Soy Delicious Carob Peppermint
Long-time readers of this site will be intimately familiar with my hilarious dietary foibles: from my many unsuccessful attempts to stick to a committed Vegan lifestyle to my famous "lose 35 pounds while eating Ben & Jerry's and/or pizza several times a week" regimen. Recently I've decided to make another go at Veganism. So far, my diet has consisted predominantly of tangerines during the day, then potato chips and ice cream at night. And I have only fainted twice!
I have come to embrace products like Soy Delicious as a way to fend off my vampiristic cravings for Ben & Jerry's, which is not only 100% bad for you, but also not nearly as easy to rationalize politically as it used to be. "No honey, I am only eating it because they support farms that do not use bovine growth hormone. And that Panty Piss Party magazine I inadvertently left in the bathroom, well, I only read that for the articles. What, there's no articles in there? Well, then I only read it for the publishing information."

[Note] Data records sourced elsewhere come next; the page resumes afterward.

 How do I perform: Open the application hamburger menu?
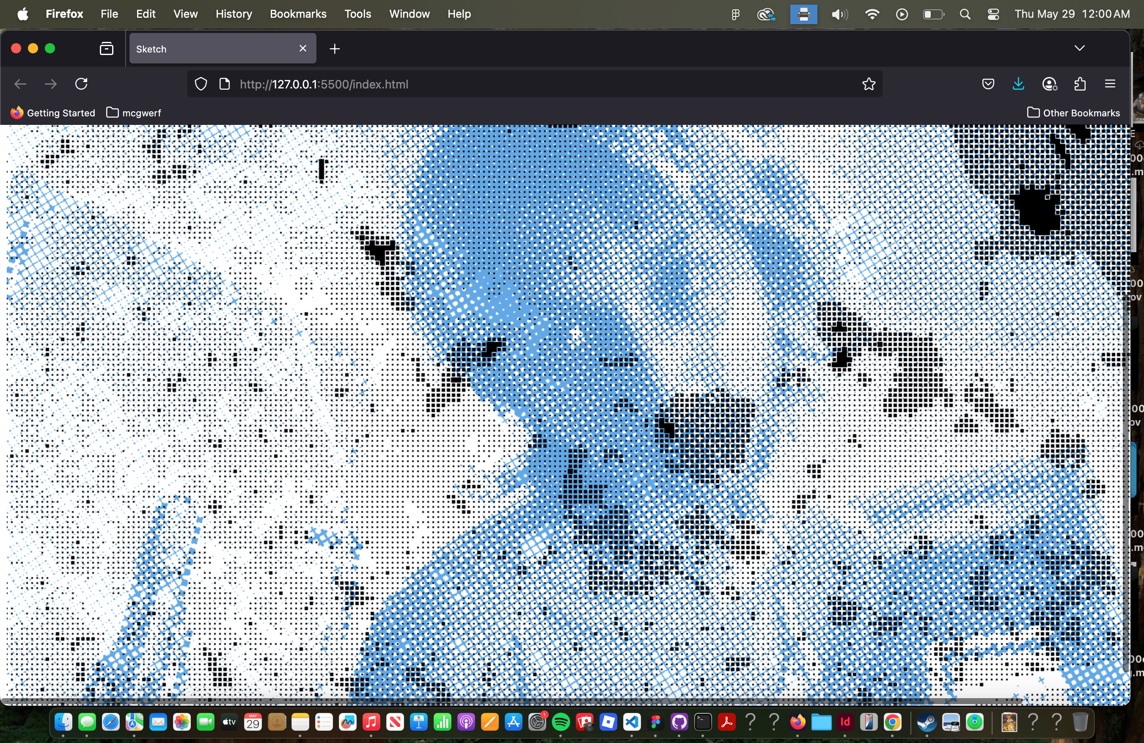pos(1110,84)
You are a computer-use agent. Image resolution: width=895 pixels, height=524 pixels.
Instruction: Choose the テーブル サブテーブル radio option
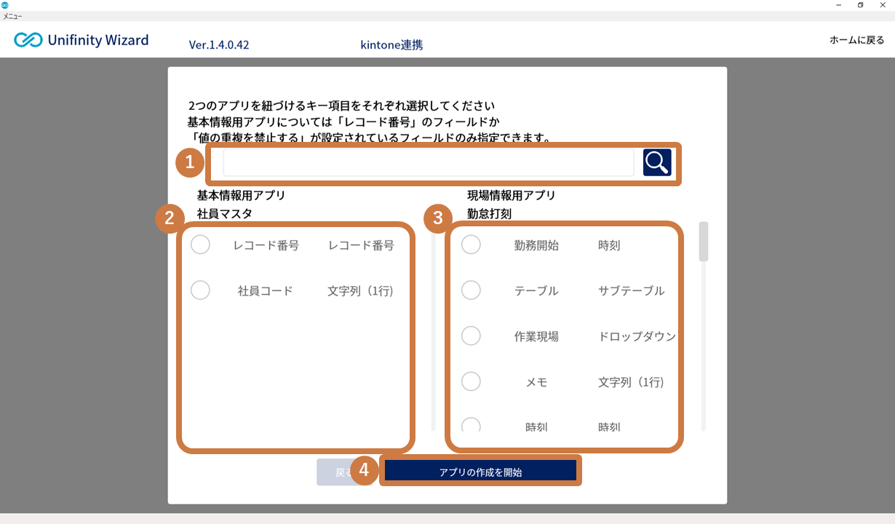471,290
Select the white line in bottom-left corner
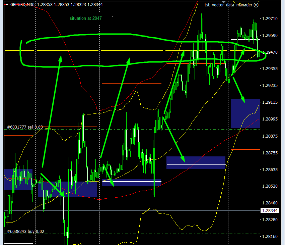The height and width of the screenshot is (245, 285). pyautogui.click(x=18, y=243)
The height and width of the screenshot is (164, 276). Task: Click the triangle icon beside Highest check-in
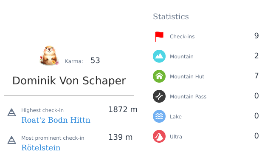click(x=11, y=112)
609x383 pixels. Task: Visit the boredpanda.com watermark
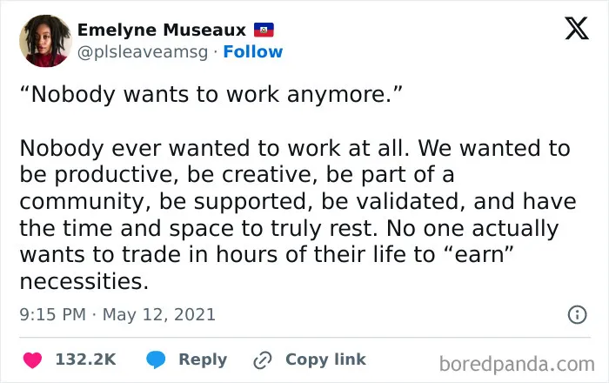click(x=517, y=365)
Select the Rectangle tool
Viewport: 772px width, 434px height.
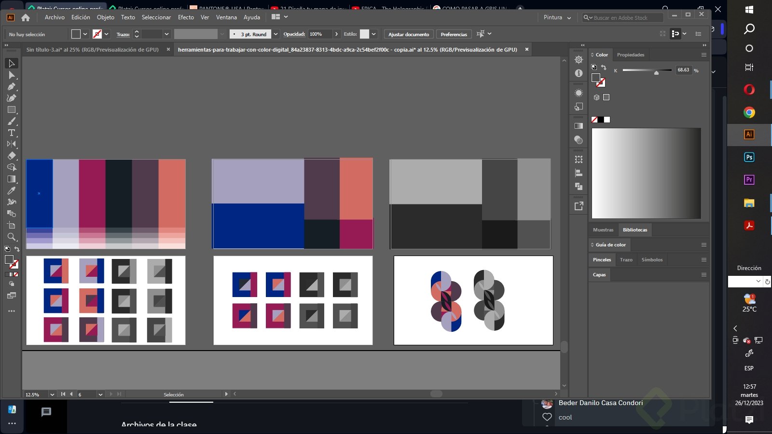[12, 110]
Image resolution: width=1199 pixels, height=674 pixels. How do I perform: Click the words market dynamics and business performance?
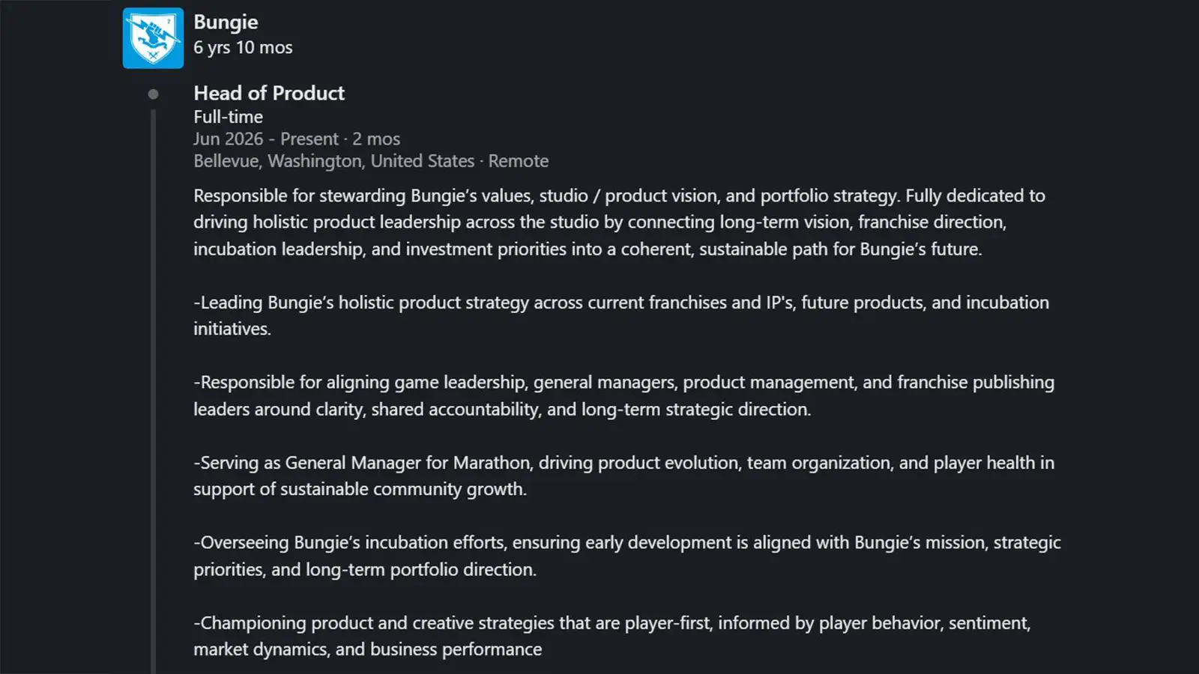(367, 649)
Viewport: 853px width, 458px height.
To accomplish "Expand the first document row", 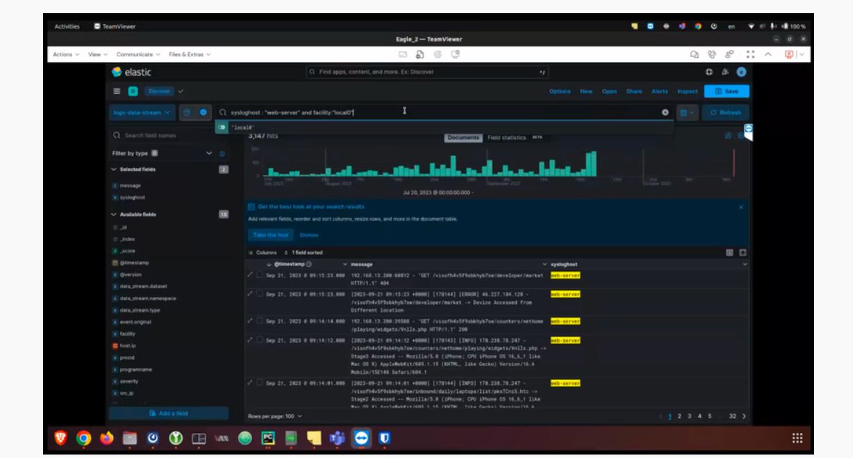I will [x=251, y=275].

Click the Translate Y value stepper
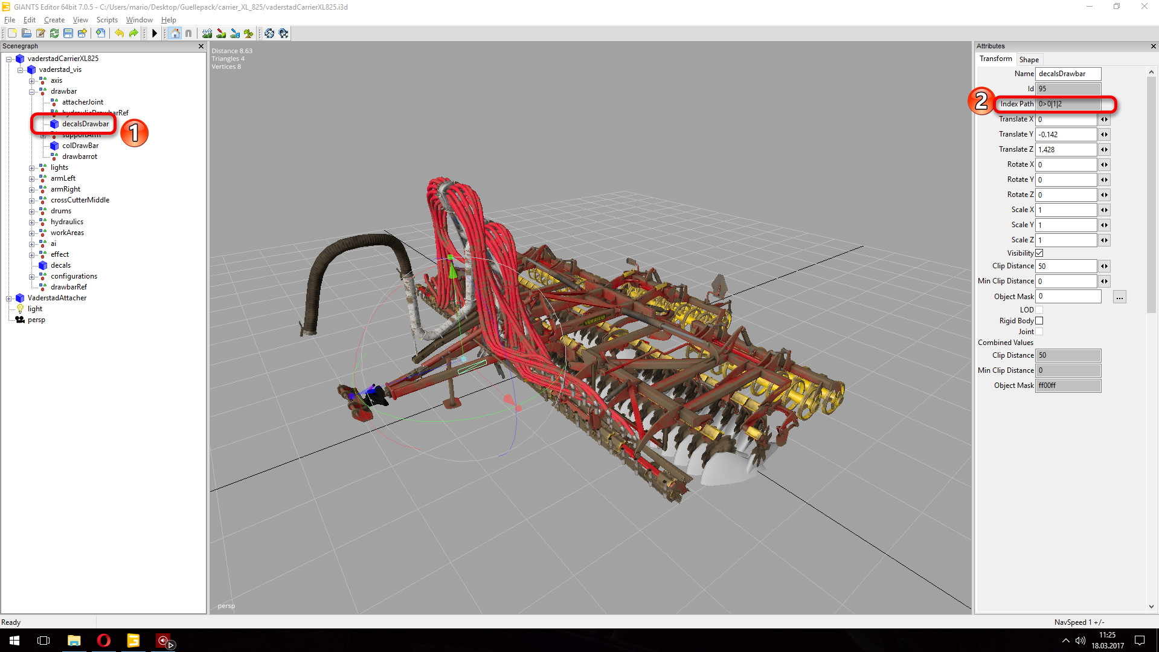[x=1104, y=135]
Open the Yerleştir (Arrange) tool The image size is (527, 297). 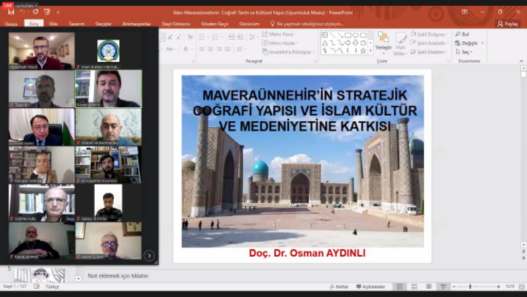pos(383,42)
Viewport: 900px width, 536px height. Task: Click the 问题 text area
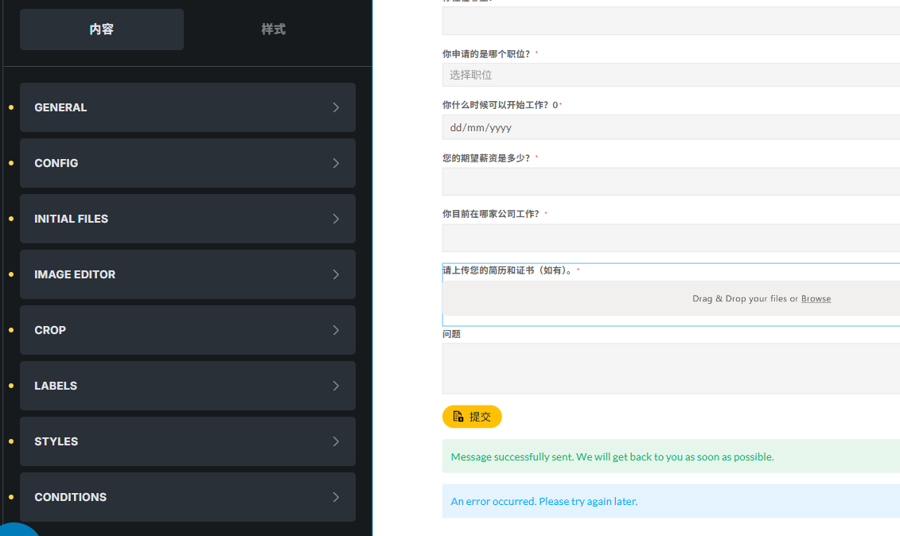tap(670, 368)
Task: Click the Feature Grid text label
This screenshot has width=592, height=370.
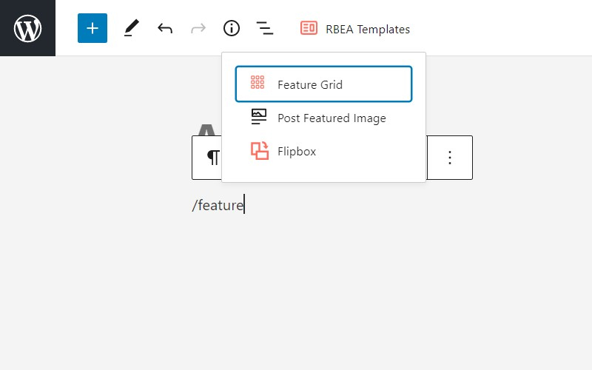Action: coord(310,84)
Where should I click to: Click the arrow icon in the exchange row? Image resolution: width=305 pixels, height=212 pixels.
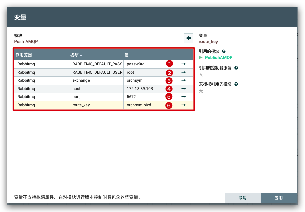[183, 80]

Now that Ben & Jerry's is owned by Unilever, a merger which has resulted in the strange products Cherry Chocolate Soap Chunk and Antibacterial Jubilee, I turn to companies like Turtle Mountain, who still follow the path. Their Soy Delicious line is great because they don't use corn syrup or any of those body-breaking toxins that a lot of even the eco-friendly companies do. They've got it going on, to quote my first black boyfriend. Carob Peppermint has the distinction of seeming like an indulgently rich chocolate pint of pure fatass, but in fact being really low in fat and not loaded down with bad stuff. As for the taste: something like chocolate gelato, not that convincingly like ice cream. That said, it fills so many of my other dietary and political concerns that the somewhat underwhelming taste is not the worst thing in the world.
I must say, it really isn't as much fun to polish off a pint of Soy Delicious in one sitting as it is to down a pint of, like, Ben & Jerry's Chubby Hubby. But with consciousness comes responsibility, just as with subscriptions to Panty Piss Party comes free videos.